Sections 14 and 14A of the Acts deal with harassment and sexual harassment.
Sexual harassment is defined as any form of unwanted verbal, non-verbal or physical conduct of a sexual nature which has the purpose or effect of violating a person's dignity and creating an intimidating, hostile, degrading, humiliating or offensive environment for the person. The unwanted conduct may consist of acts, requests, spoken words, gestures or the production, display, or circulation of written words, pictures or other material.
Harassment is defined as any form of unwanted conduct related to any of the discriminatory grounds [other than gender] which has the purpose or effect of violating a person's dignity and creating an intimidating, hostile, degrading, humiliating or offensive environment for the person. The unwanted conduct may consist of acts, requests, spoken words, gestures or the production, display or circulation of written words, pictures or other material.
The following categories of persons are protected by the Acts:
- full-time, part-time and temporary employees in the public and private sectors (Section 8(6));
- persons undertaking vocational training (Section 12);
- agency workers (Section 8(1));
- members of Trade Unions, members of Professional and Trade bodies (Section 13);
- the self-employed (Section 2(1));
- persons in partnerships (Section 13 A(1)); and,
- persons employed in another person's home. (Section 2(1)).
Section 6(3) of the 1998 Act (as amended by s. 4 of the 2004 Act) provides that persons under the age of 16 years are not protected by the Acts. An employer may also set a minimum age, not exceeding 18 years of age for recruitment to a post.
The only category of employees excluded from the provisions of the Acts are members of the Defence Forces (Section 37 of the Acts as amended by s.25 of the 2004 Act).
What enforcement/remedies exist?
There are no criminal sanctions provided for in the Acts. All claims of age discrimination must be referred in the first instance to the Equality Tribunal. The Equality Tribunal is an impartial, independent body established to consider and adjudicate on cases brought under the Acts.
The role of the Equality Tribunal includes:
- acting as a quasi-judicial forum for individual complaints of discrimination to be heard;
- mediating on individual complaints of discrimination (if the parties agree).

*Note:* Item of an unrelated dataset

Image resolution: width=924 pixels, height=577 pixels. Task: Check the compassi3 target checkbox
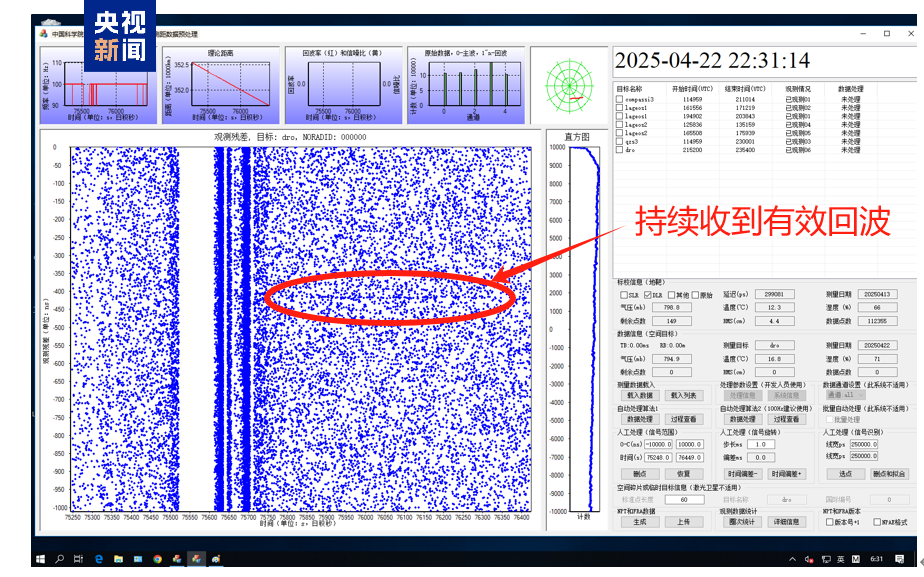pyautogui.click(x=619, y=100)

A case proceeds to mediation if neither party objects to mediation and if the Equality Tribunal considers the case might be capable of resolution through mediation. However, if either party objects to mediation or, if mediation does not reach agreement, the Tribunal will investigate the case. This is a formal examination of a complaint, carried out by an Equality Officer. The Equality Officer will request both sides to set out their case in writing, hear the evidence at a hearing and issue a Decision. Decisions are legally binding and are published by the Equality Tribunal.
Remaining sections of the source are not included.